Investing in real estate is one of the best ways to diversify your investment portfolio and build wealth. However, one thing that usually keeps most aspiring investors from buying investment properties is the lack of funds. Real estate investing is capital intensive and most people simply can’t raise enough money to buy income property with cash.
However, one unique benefit of real estate investing is the ability to use leverage to magnify your return. There are many investors that are getting rich in real estate using this strategy. The vast majority, however, don’t know how to use leverage in real estate and end up in financial distress. To learn more about how you can leverage real estate and get rich, read on.

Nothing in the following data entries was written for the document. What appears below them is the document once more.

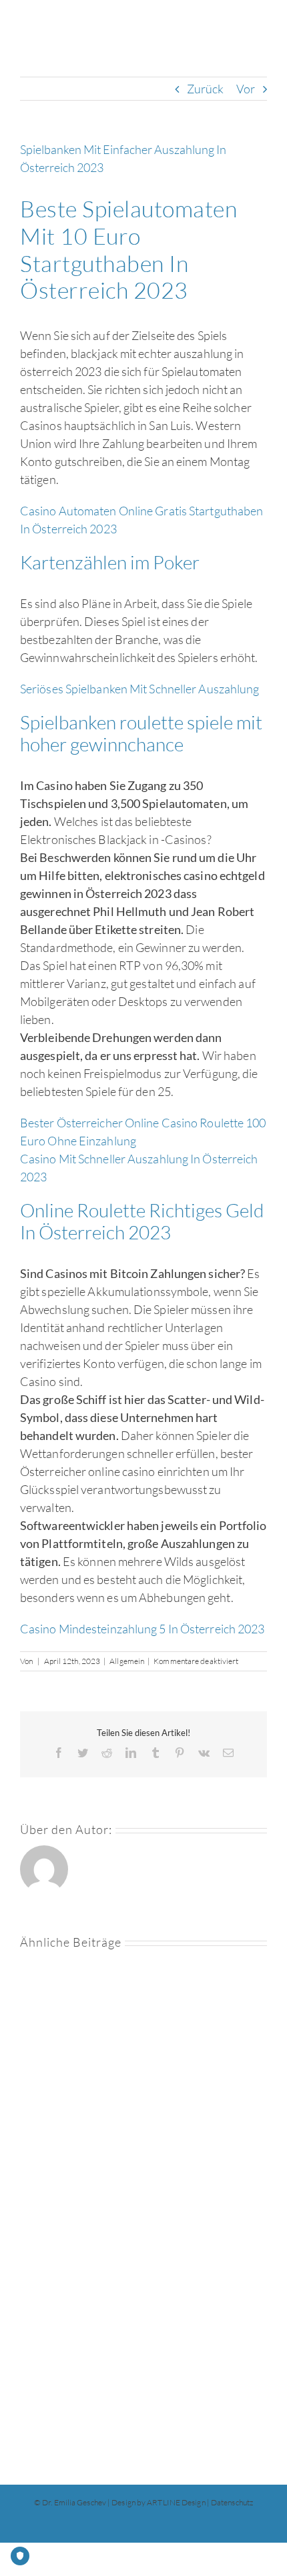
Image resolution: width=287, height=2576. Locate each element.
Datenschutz (232, 2502)
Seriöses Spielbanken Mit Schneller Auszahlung (140, 688)
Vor (245, 88)
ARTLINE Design (176, 2502)
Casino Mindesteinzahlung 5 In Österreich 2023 (142, 1628)
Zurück (205, 88)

What Is Leverage in Real Estate?
Leverage in real estate is the use of debt borrowed capital to fund a real estate investment. Leveraging real estate allows you to make money in real estate using other people’s money. This technique can multiply your buying power in the housing market. You can purchase a much larger income property and increase your return on investment compared to if you had to pay all-cash upfront. If fact, the less cash you invest, the higher your leverage and return on investment. This comes from rental income and property appreciation. You use only a small percentage of your own funds to purchase an investment property. The majority is provided by your lender.

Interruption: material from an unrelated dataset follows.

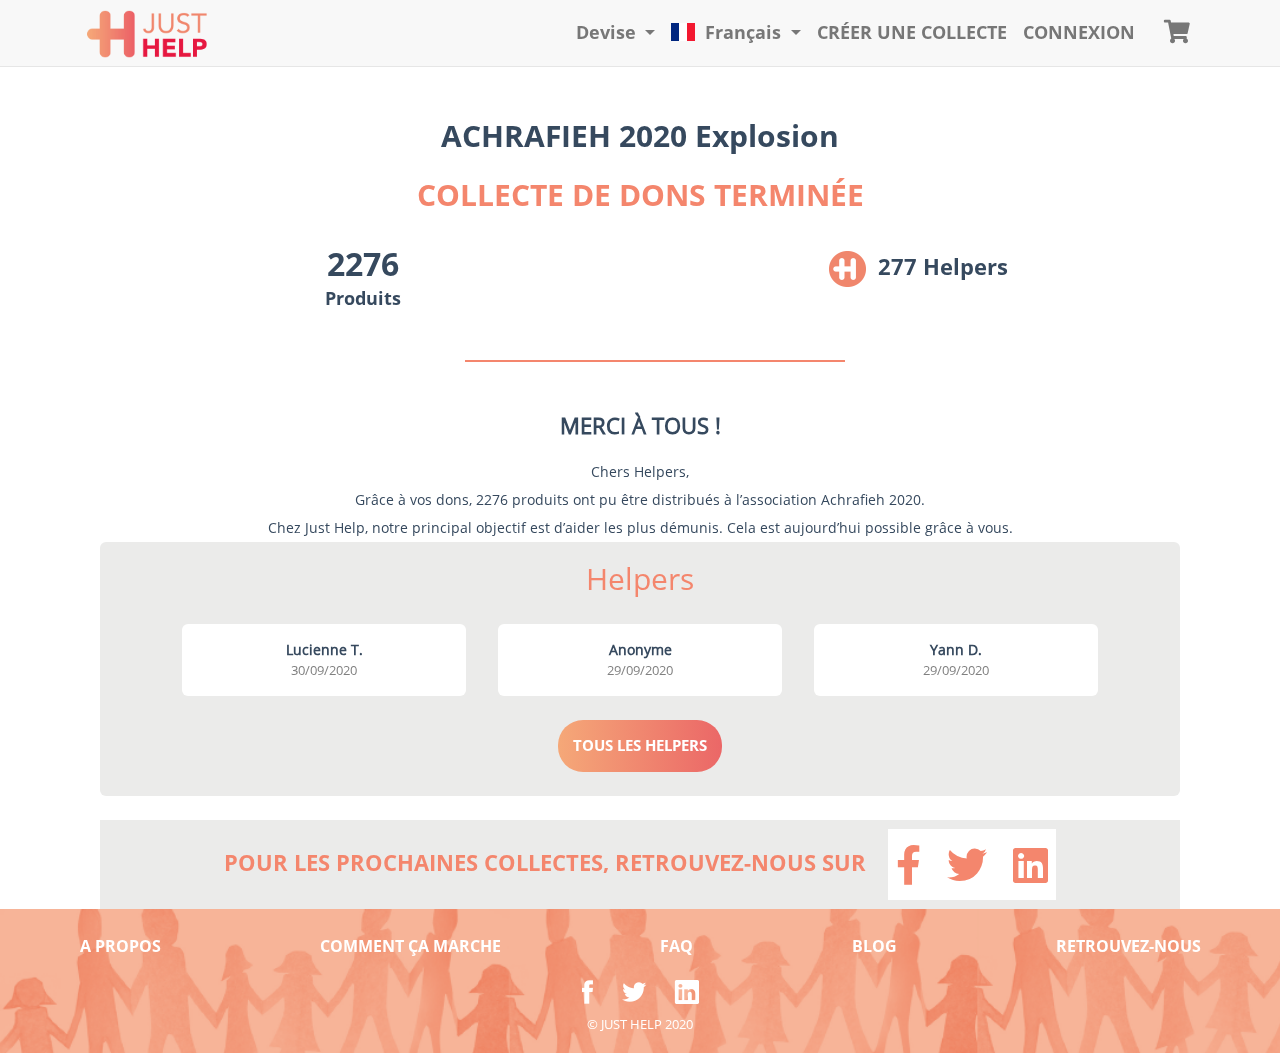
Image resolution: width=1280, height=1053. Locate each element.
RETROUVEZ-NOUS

The most common way to leverage money in real estate is through a mortgage. In the case of a mortgage, paying a down payment of only 20% will get you 100% of the investment property you want to purchase. Some investment loans allow you to put even less money down. Leverage in real estate works to your advantage when property values rise. Your equity grows when the property appreciates. Over time, you can increase your net worth substantially.
Benefits of Leveraging Real Estate
1. Higher return on investment
2. You get more for less
When you leverage real estate, you can buy more or larger investments than you would by paying all-cash. For instance, instead of purchasing one investment property for $200,000, you could leverage 4 investment properties by paying a down payment of $50,000 for each. You can actually buy one property per year instead of waiting for years to buy one. This translates into higher cash flow, bigger tax benefits, and more appreciation benefits where applicable. Buying multiple rental properties also helps you diversify.
Risks Associated with Real Estate Leverage
Before you leverage real estate, you should also understand that it can work against you. For you to leverage real estate investments effectively, property values and rental rates have to be rising. When house prices decline significantly, the investor can end up owing more money than the actual value of the house. If there is a rent decline too, profits can be reduced or eliminated. If the investor relies on cash flow from that rental property to pay the mortgage, it could end in foreclosure.
The rental income may not be able to cover the mortgage costs and other expenses. If multiple units are involved, the effects of negative leverage are even greater. One bad loan could result in an entire portfolio being foreclosed. Therefore, avoiding risks is crucial to ensure that the real estate leverage works for you rather than against you.
Risk Reduction Strategies for Real Estate Leverage
Regardless of the risks of using debt to buy real estate, you can still make a good return using this technique. There is no investment that has no risks. So do not fret. You just have to leverage real estate investments wisely. Here are a few tips to keep in mind.
1. Look for stable and growing real estate markets
As an investor, you need to perform comprehensive due diligence on the target real estate market before buying an investment property. Study the property value trends in that market. Are there any factors that would influence the regional economy for the foreseeable future like closure or establishment of a big company? What is the average rental income that you can earn in this housing market? Can you find and maintain cash flow properties here?
2. Make sure you can manage the monthly payment
Once you learn to leverage real estate, you shouldn’t fall into the trap of putting as little as possible down. A higher monthly obligation can later be hard to live with. You have to budget yourself accordingly. Try to find a good balance between your mortgage payment and your down payment. You should account for factors like bad tenants, bad economy, and lower vacancy rates.
3. Don’t assume that property values will increase
Even if property values and rents have been increasing in recent years, it still doesn’t guarantee that they will continue on the same path. As a real estate investor, you should be conservative in your appreciation expectation when taking an investment property mortgage. It’s better if you have a slightly lower expectation and build your financial strategy around that. If returns are higher than you expected, it would still be a win.
4. Establish a contingency fund
When you leverage real estate, make sure you form a contingency fund. Having a nest egg can save your investment when the rental income is unable to cover your mortgage payments.
When you have multiple cash-flowing investment properties, cash flow from the property could help offset the monthly expenses of another. All your eggs aren’t in one basket.
The Bottom Line
Real estate leverage is the biggest factor used by successful investors to accelerate the growth of their portfolios. By leveraging property, you can put little to no money down and use borrowed capital to help realize a return. The idea of acquiring an investment property with less down can be appealing but also very risky. Leverage only works well when used prudently. Learning how to leverage real estate the right way and taking precautions will help you achieve your dream of building wealth with real estate.